» **TASK STATEMENT**:
Repeat the lines in the listing below word for word, leaving out the pictures.

Part of a data file:
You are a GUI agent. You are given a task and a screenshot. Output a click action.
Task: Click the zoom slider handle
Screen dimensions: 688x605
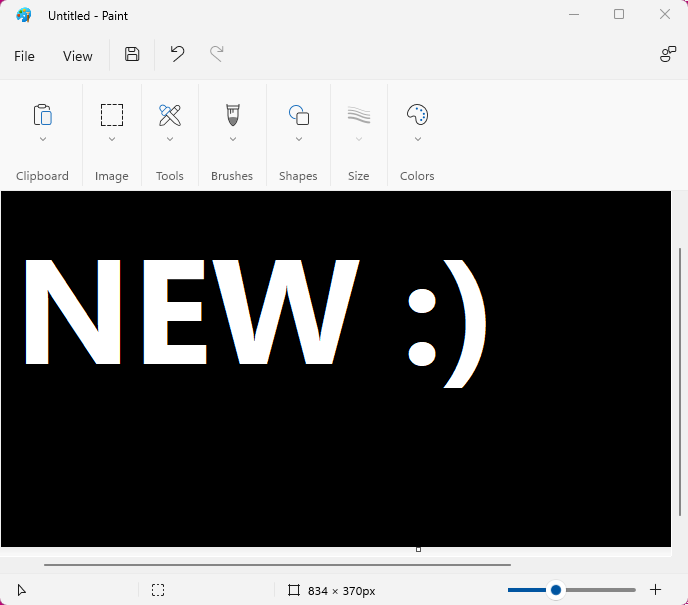click(x=556, y=590)
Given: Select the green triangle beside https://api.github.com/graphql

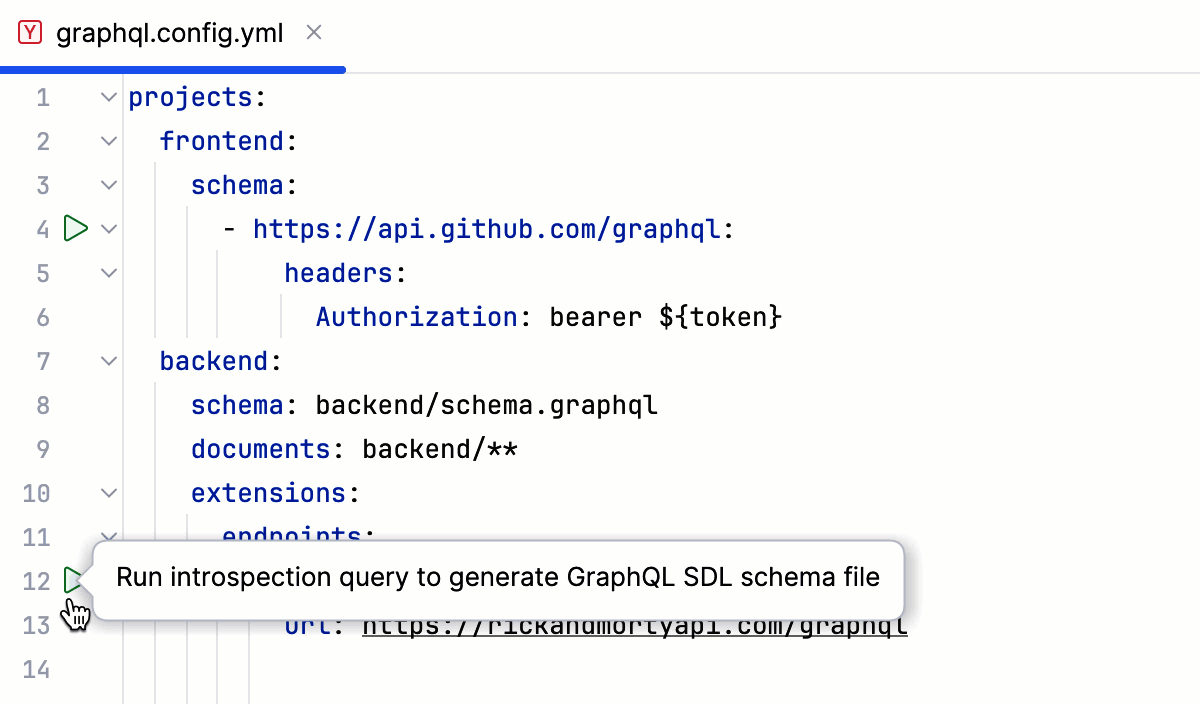Looking at the screenshot, I should point(75,228).
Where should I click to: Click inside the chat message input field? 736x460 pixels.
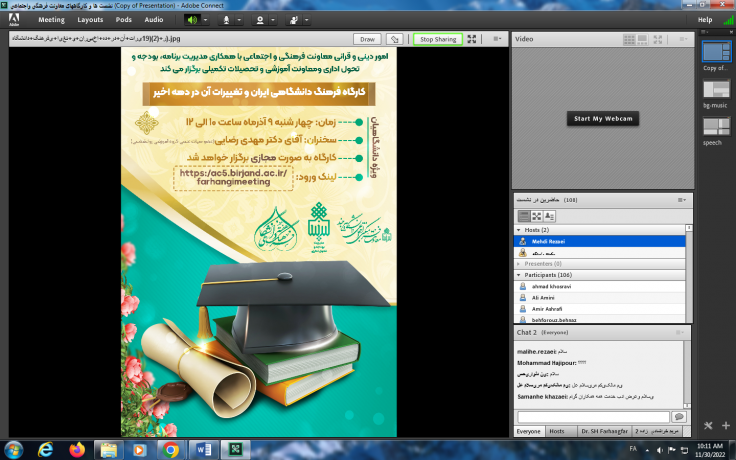coord(591,416)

» **TASK RESPONSE**:
You are a GUI agent. You are given a task and a screenshot. Output a click action.
Task: Click the zoom slider handle
Screen dimensions: 688x605
click(x=556, y=590)
Given: Select the green triangle beside https://api.github.com/graphql

Looking at the screenshot, I should point(75,228).
Where should I click to: Click inside the chat message input field? 736x460 pixels.
coord(591,416)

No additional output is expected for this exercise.